Условие задания
Кого в отрывке о борьбе за свободу называют несгибаемым идеалистом, который первым возвысил голос в защиту справедливости?

─── Исходный отрывок

Перед лицом нашей истории я могу, пожалуй, напоминать себе, что не всегда свобода создавалась лишь прагматизмом, доводами разума или силой компромисса. Упрямые факты говорят мне, что несгибаемые идеалисты вроде Уильяма Ллойда Гаррисона первыми возвысили свой голос в защиту справедливости; что именно рабы и освобожденные рабы, такие как Денмарк Визи и Фредерик Дугласе, женщины, как Гарриет Табман, утверждали, что власти ничего не уступят без борьбы. Страстные речи Джона Брауна, его готовность не только словами, но и кровью защищать свои взгляды помогли осознать, что наша власть не сможет постоянно пребывать в состоянии полурабства-полусвободы. История напоминает мне, что осмотрительность и конституционный порядок бывают иногда привилегией власть имущих, но за новый порядок чаще всего борются чудаки, фанатики, пророки, агитаторы, безрассудные, то есть люди крайних взглядов. Именно поэтому я не могу отмахнуться от тех, кто сегодня выступает так же горячо, — ни от противников абортов, которые пикетируют мою встречу с общественностью, ни от защитников прав животных, которые громят какую-нибудь лабораторию, — пусть даже в душе я их совсем не поддерживаю. Я лишен даже уверенности в неуверенности, ведь иногда и абсолютные истины могут быть действительно абсолютными.

──────
─── Раздел данных

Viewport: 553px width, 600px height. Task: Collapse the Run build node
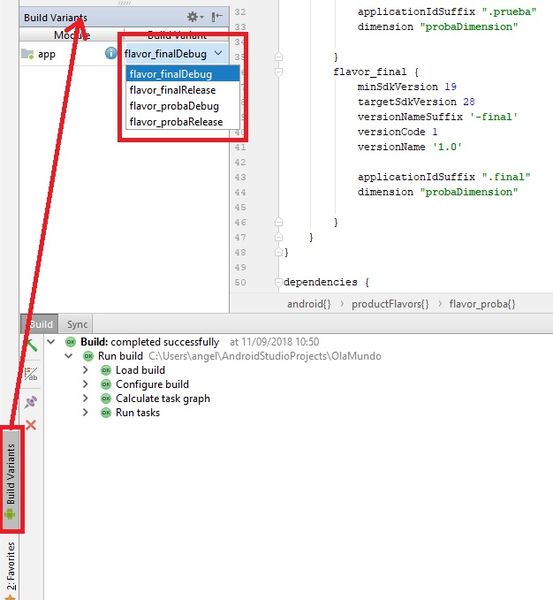pos(69,356)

──────

Ожидаемый ответ
Уильяма Ллойда Гаррисона.